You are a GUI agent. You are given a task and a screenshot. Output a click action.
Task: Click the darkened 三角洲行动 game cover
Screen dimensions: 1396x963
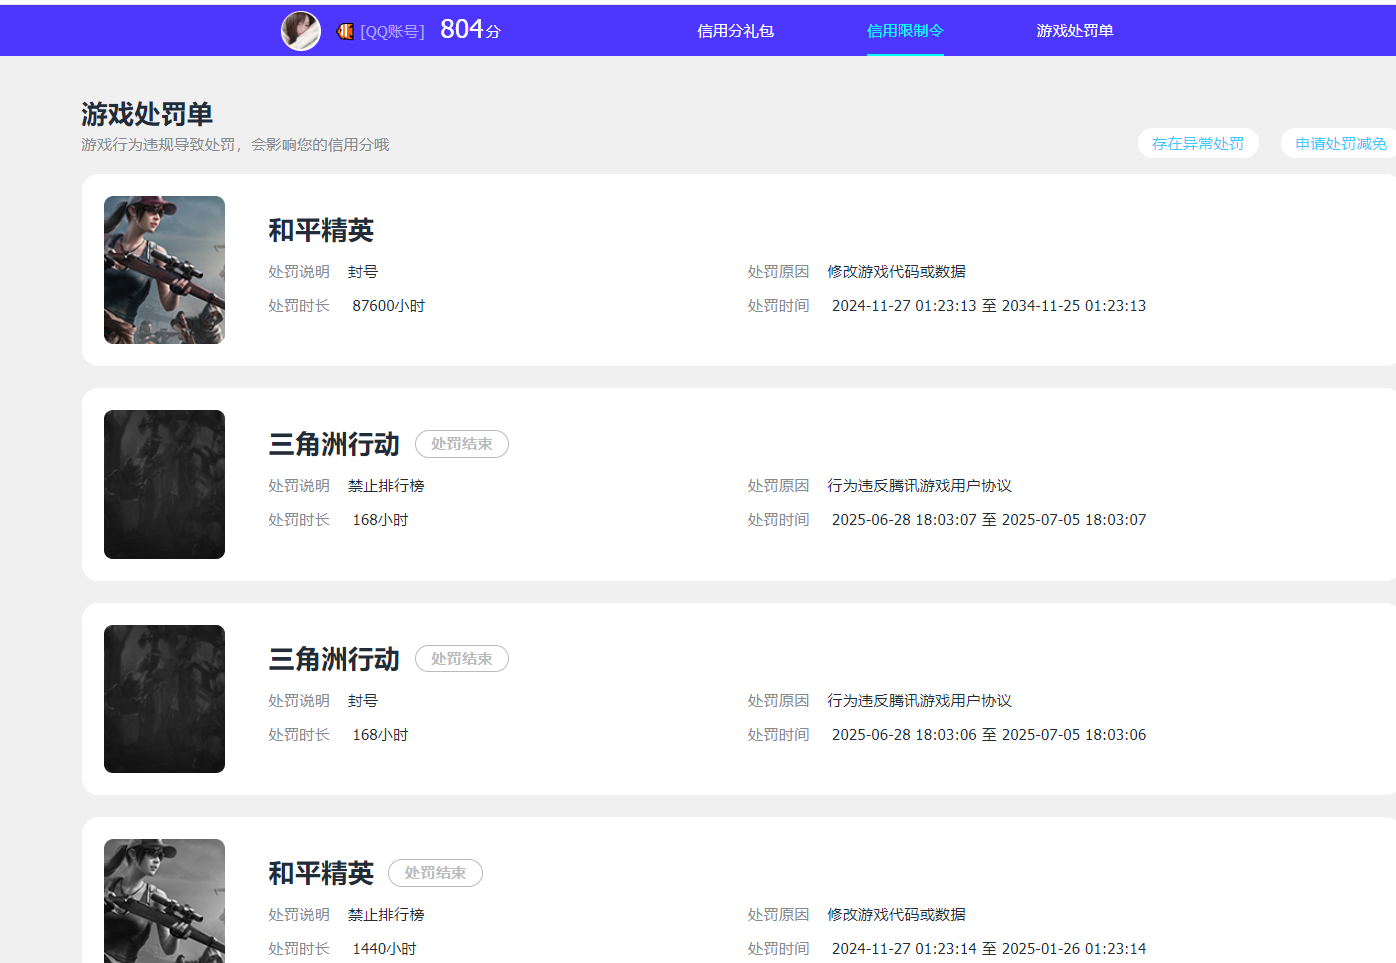click(x=164, y=484)
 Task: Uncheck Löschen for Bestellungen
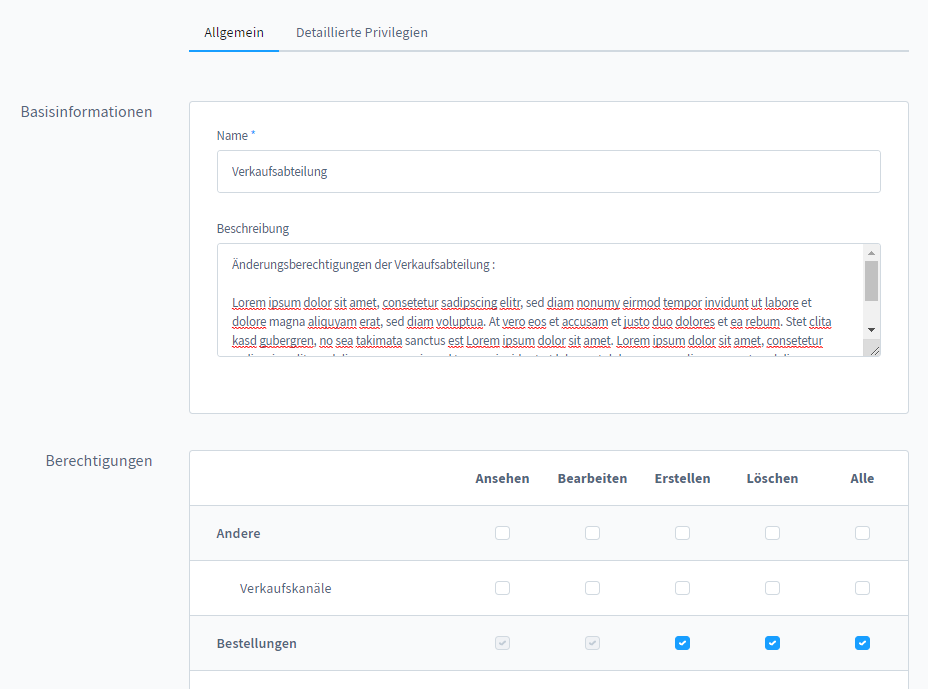(x=772, y=643)
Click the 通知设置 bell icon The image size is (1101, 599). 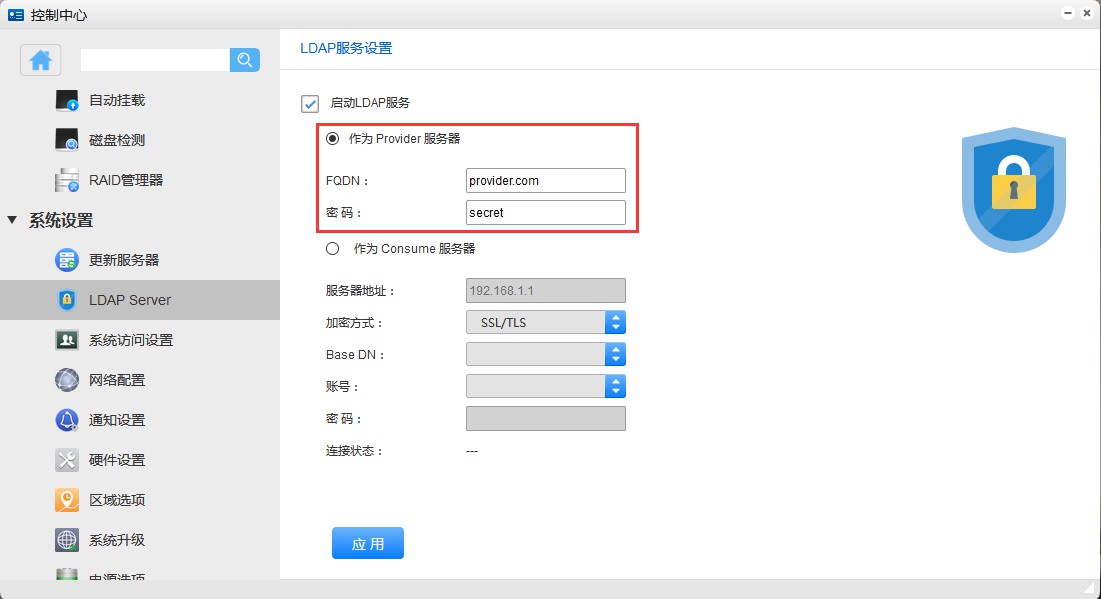click(67, 420)
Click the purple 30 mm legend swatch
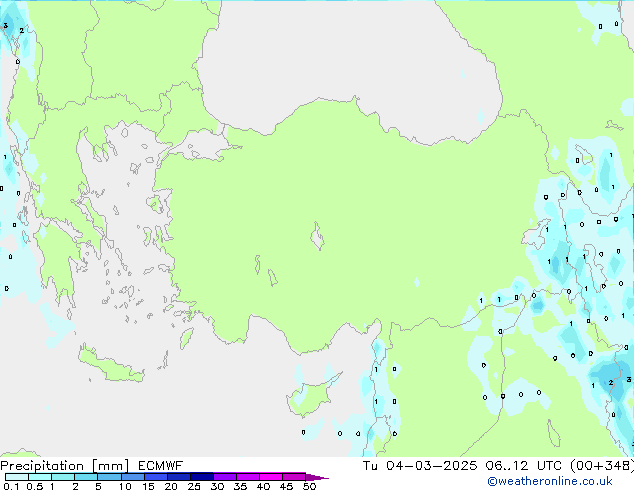This screenshot has height=490, width=634. tap(224, 477)
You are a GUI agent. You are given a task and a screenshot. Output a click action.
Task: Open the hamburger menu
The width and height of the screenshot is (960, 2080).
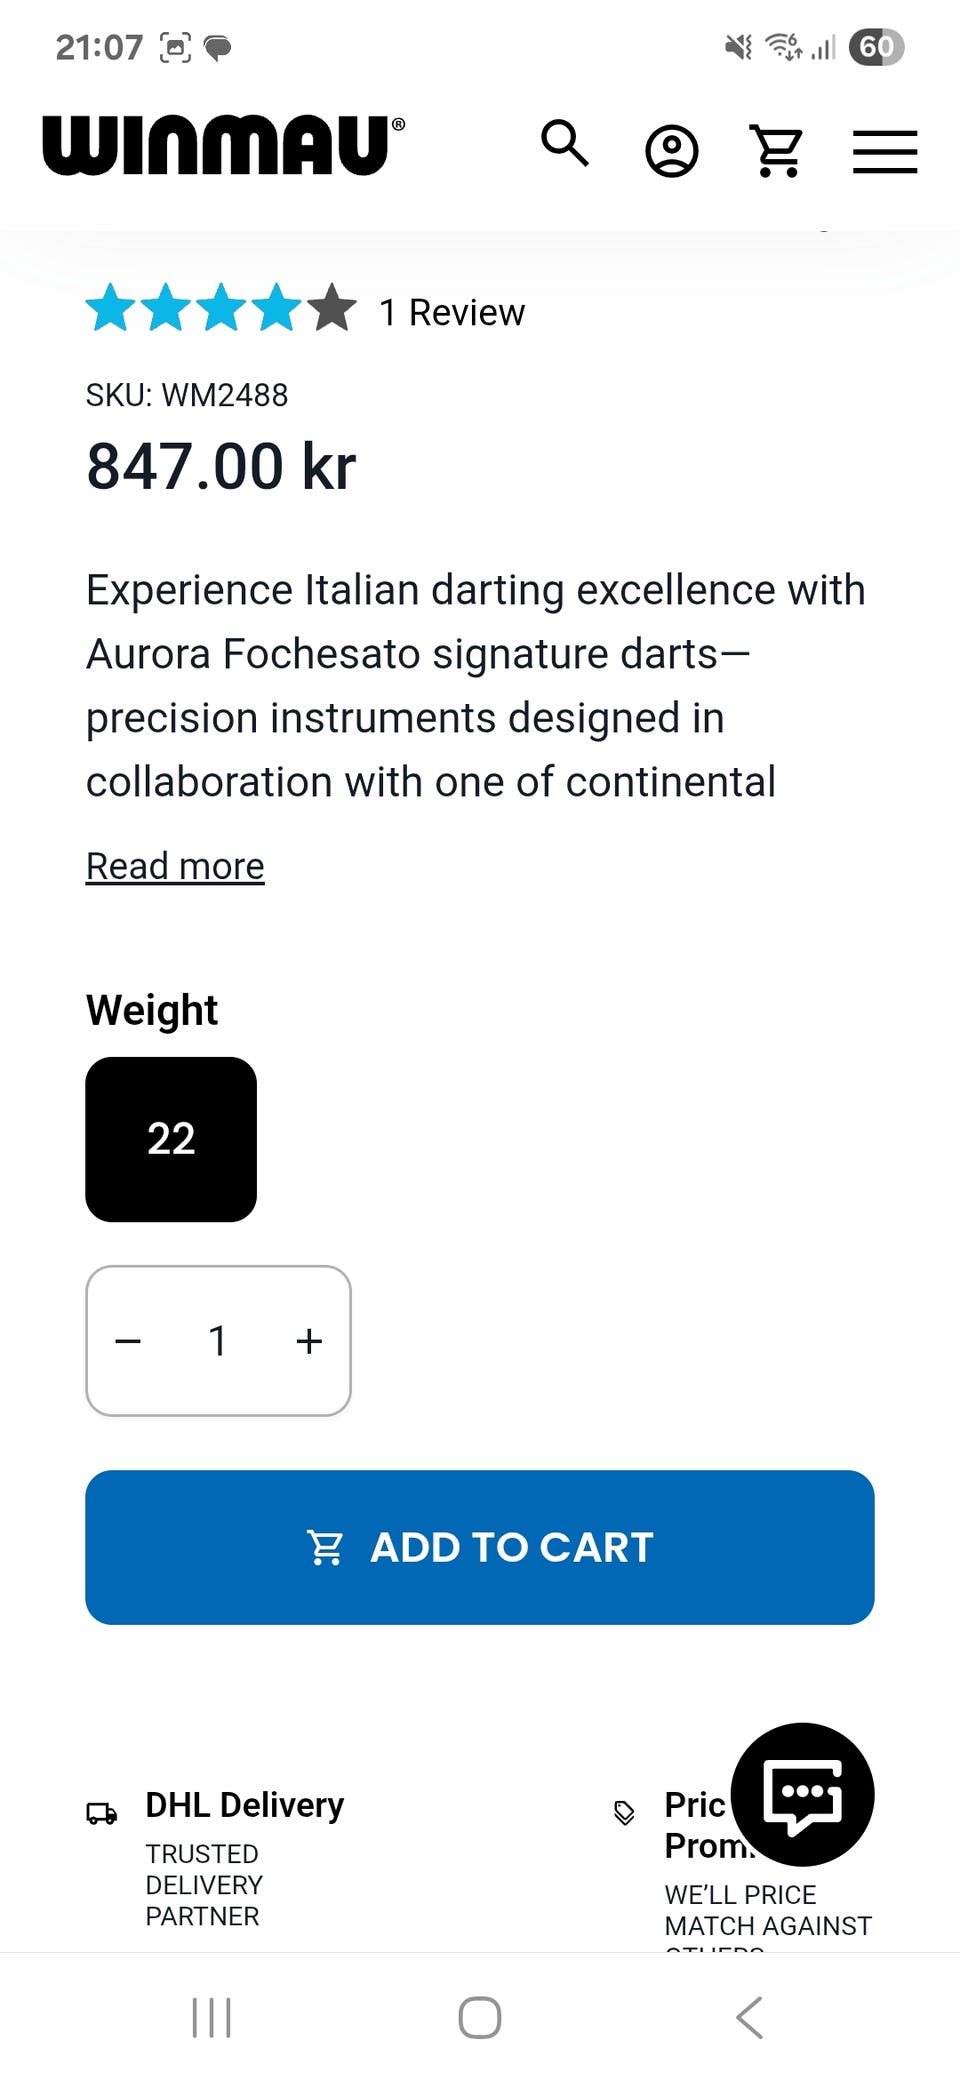pyautogui.click(x=885, y=152)
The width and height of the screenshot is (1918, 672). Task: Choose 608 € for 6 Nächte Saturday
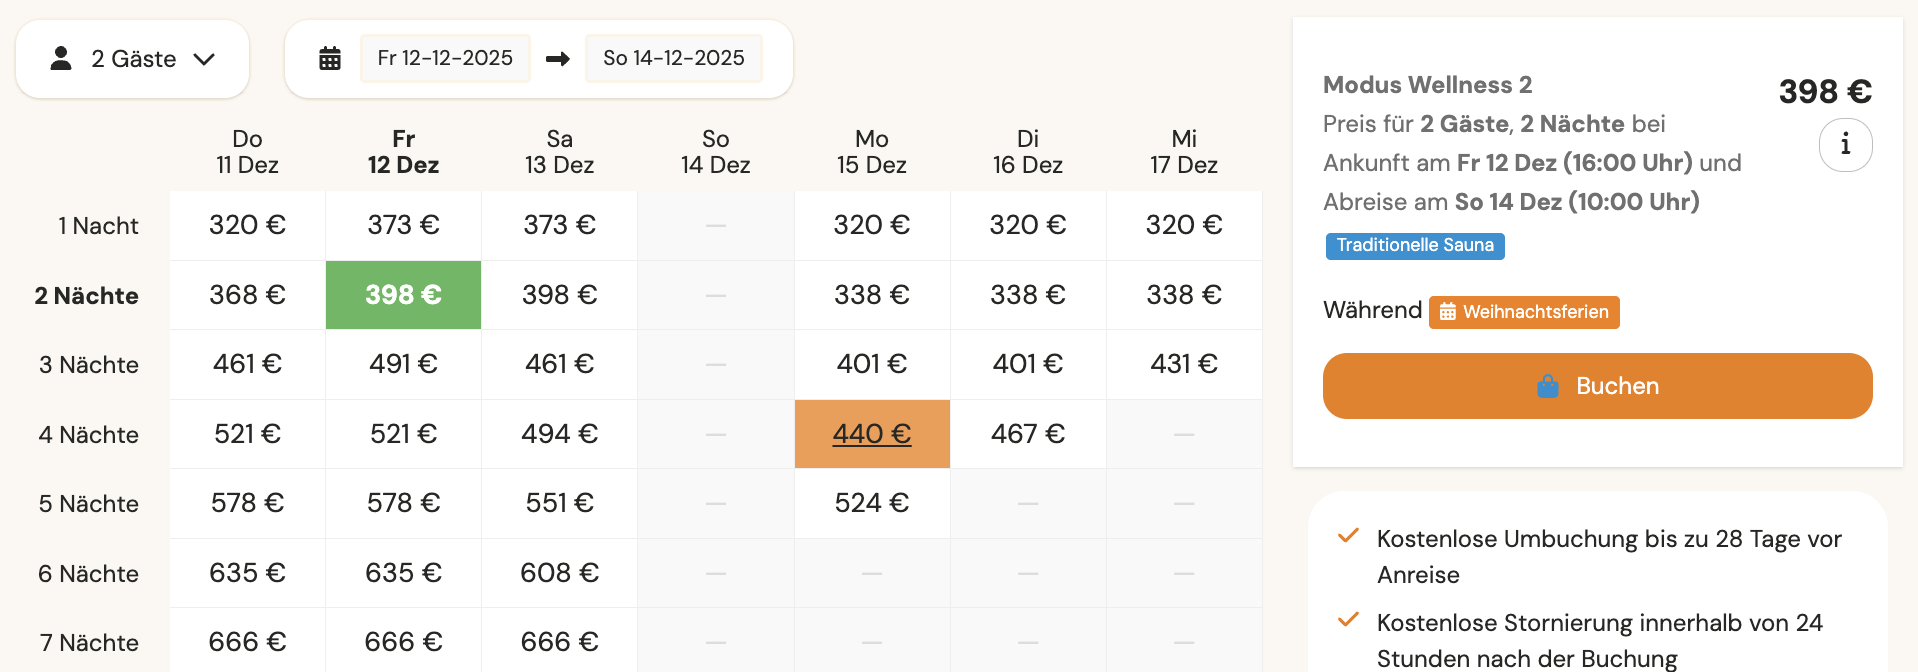pos(559,573)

☆ ☆ ☆ ☆ ☆ ☆ ☆

> [REQUIRED TASK] Scale everything from the line containing "The width and height of the screenshot is (1918, 672)." down to the end of the material: rewrite those lines, requests included, multiplying each coordinate in the answers by 1.3 and rounding to whole numbers with halves rounded up. Leave the pictures out.

> [OUTPUT FOR THIS EXERCISE]
The width and height of the screenshot is (1918, 672). Task: Choose 608 € for 6 Nächte Saturday
pos(727,745)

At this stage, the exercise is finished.